3.3    No Additional Representations. The Company and the Investor acknowledge and agree that no party to this Agreement has made or makes any representations or warranties with respect to the transactions contemplated hereby other than those specifically set forth in this Article 3 and the Transaction Documents.

ARTICLE 4:
OTHER AGREEMENTS OF THE PARTIES

4.1    Transfer Restrictions. The certificates representing the Aggregate Securities shall not bear a restrictive legend of any kind, except for any legend that may be required under applicable law. Notwithstanding any other provision of this Agreement, the Investor shall dispose of the Aggregate Securities only pursuant to an effective registration statement under, and in compliance with the requirements of, the Securities Act, or pursuant to an available exemption from, or in a transaction not subject to, the registration requirements of the Securities Act, and in compliance with any applicable state, federal or foreign securities laws. The Investor shall not transfer the Aggregate Securities to an Affiliate such that after such transfer the Bank and another depository institution are “commonly controlled” by a “company” as such terms are used in 12 USC 1815(e)(8).

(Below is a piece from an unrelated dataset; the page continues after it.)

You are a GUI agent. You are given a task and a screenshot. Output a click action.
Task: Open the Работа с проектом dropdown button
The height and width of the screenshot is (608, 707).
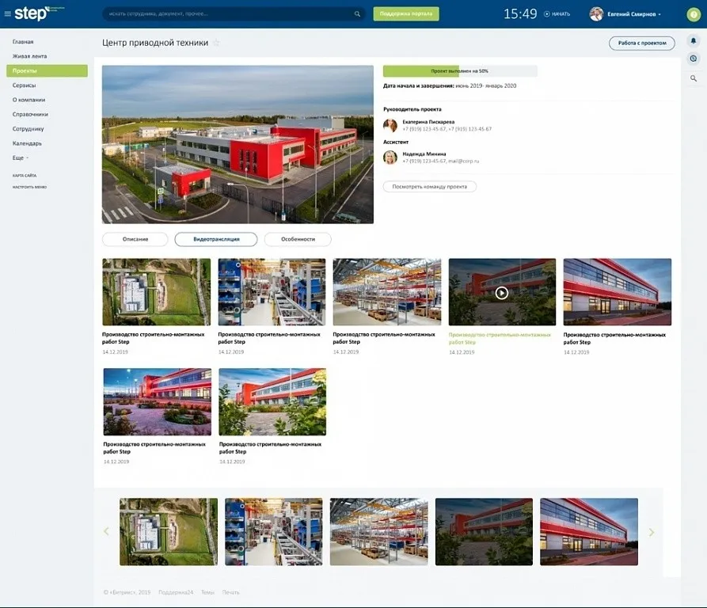641,44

4.2    Acknowledgment of Dilution. The Company acknowledges that the issuance of the Aggregate Securities may result in dilution of the outstanding shares of Common Stock.

4.3    Publicity. On or before 9:00 a.m., Eastern Time, on the fourth Business Day immediately following the date of this Agreement, the Company shall issue a press release (the “Press Release”) reasonably acceptable to the Investor disclosing the material terms of the transactions contemplated hereby. The Investor and the Company covenant that until such time as the Company publicly discloses the transactions contemplated by this Agreement as described in this Section, each will maintain the confidentiality of all disclosures made to it in connection with this transaction, including the existence and terms of this transaction and the identity of the Investor.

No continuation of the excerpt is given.